The parks are, from north to south:

  • Tongariro, on the Volcanic Plateau
  • Egmont, in Taranaki
  • Whanganui, north of Whanganui
  • Abel Tasman, north-west of Nelson
  • Kahurangi, north-west of Nelson
  • Nelson Lakes, south of Nelson
  • Paparoa, on the West Coast
  • Arthur’s Pass, in North Canterbury
  • Westland Tai Poutini, on the West Coast
  • Aoraki/Mount Cook, in South Canterbury
  • Mount Aspiring, in Otago
  • Fiordland
  • Rakiura, on Stewart Island.

The origin of national parks

The Romantic movement, which celebrated the beauty and healing power of nature, inspired the idea of national parks in the 19th century. The world’s first national park, Yellowstone, was created in the United States in 1872. People in other New World countries saw that the awe-inspiring natural features of national parks could offer a substitute for the cathedrals and palaces of Europe.

Different attitudes to land

In New Zealand, there were added reasons for creating national parks. Some settlers were concerned that clearing the forest for farms was destroying scenic landscapes. A few scientists were worried about the loss of native plants and wildlife, especially birds. Also, the government was becoming aware of the tourism potential of New Zealand’s natural wonders.

Māori placed a different value on land. It was an essential aspect of tribal identity, and natural features such as mountains and rivers were regarded as important ancestors. But by the late 19th century many tribes were struggling to retain ownership of their land. Much of it had been confiscated by the government after the wars of the 1860s, and settlers were constantly pressuring Māori to sell what remained.

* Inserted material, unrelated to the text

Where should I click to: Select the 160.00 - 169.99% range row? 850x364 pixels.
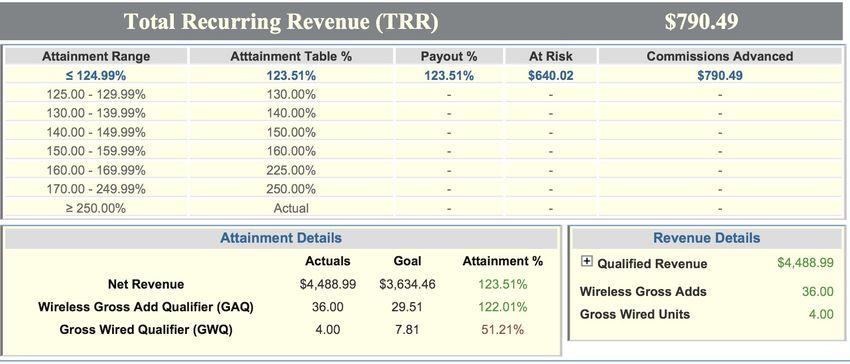423,170
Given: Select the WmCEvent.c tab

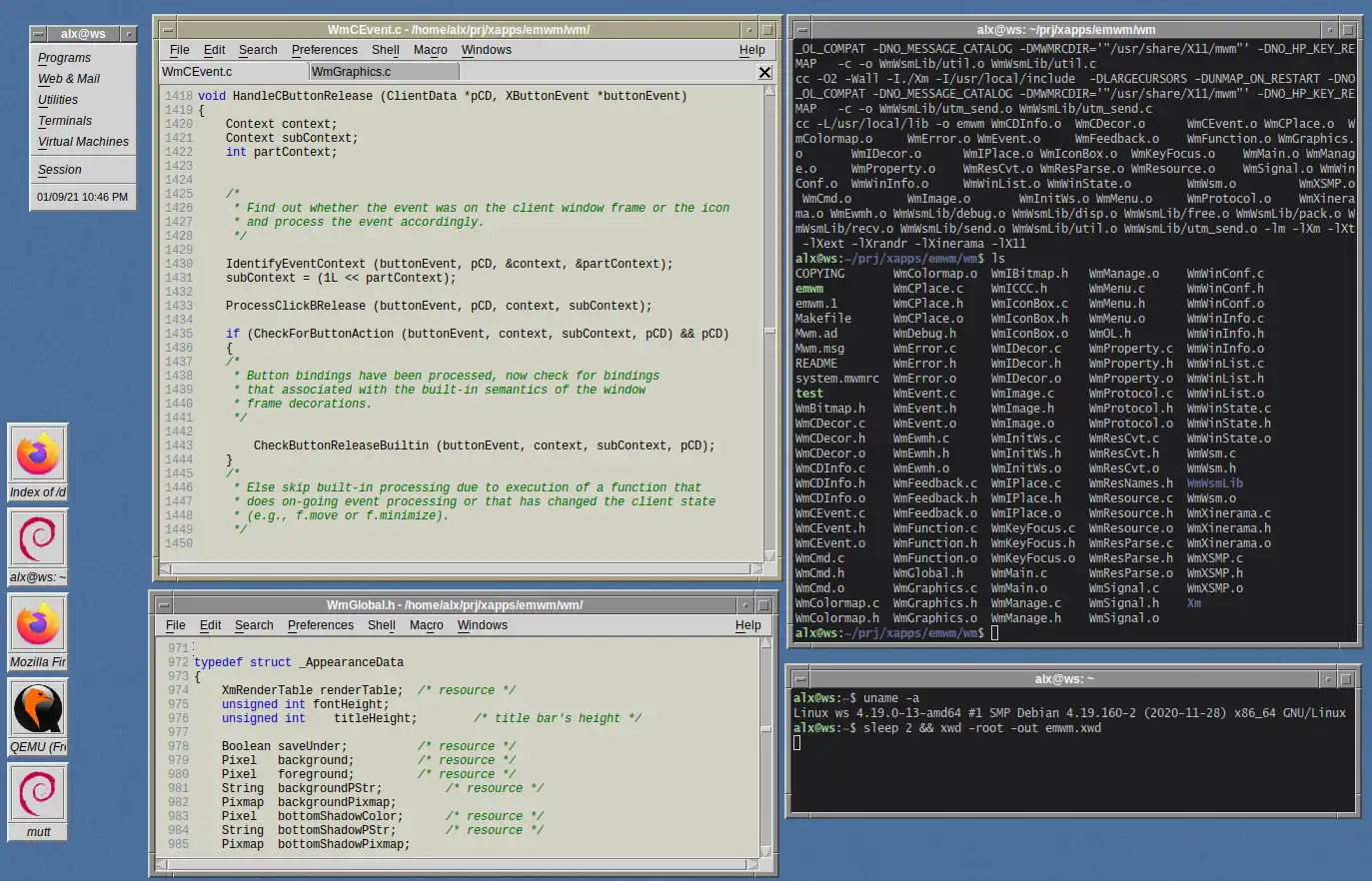Looking at the screenshot, I should click(x=198, y=72).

Growing support for national parks among some Pākehā, and the desire of Māori to protect their land, provided the context for the creation of New Zealand’s first national park.

Mana of the mountains

In the 1880s, there was a risk that ownership of the central North Island volcanoes would be disputed in the Māori Land Court. Tūwharetoa chief Horonuku Te Heuheu said, ‘If our mountains of Tongariro are included in the blocks passed through the Court in the ordinary way, what will become of them? They will be cut up and perhaps sold, a piece going to one pakeha and a piece to another. They will become of no account, for the tapu will be gone. Tongariro is my ancestor, my tupuna; it is my head; my mana centres around Tongariro.’ 1

The first national park – Tongariro

In 1887, following suggestions from some prominent Pākehā, the paramount chief of the Ngāti Tūwharetoa tribe, Horonuku Te Heuheu, made an agreement wirh the Crown that the central North Island volcanoes would become a national park. Different tribes were disputing ownership of the peaks of Ruapehu, Ngāuruhoe and Tongariro, and there was a danger that they would be divided and sold.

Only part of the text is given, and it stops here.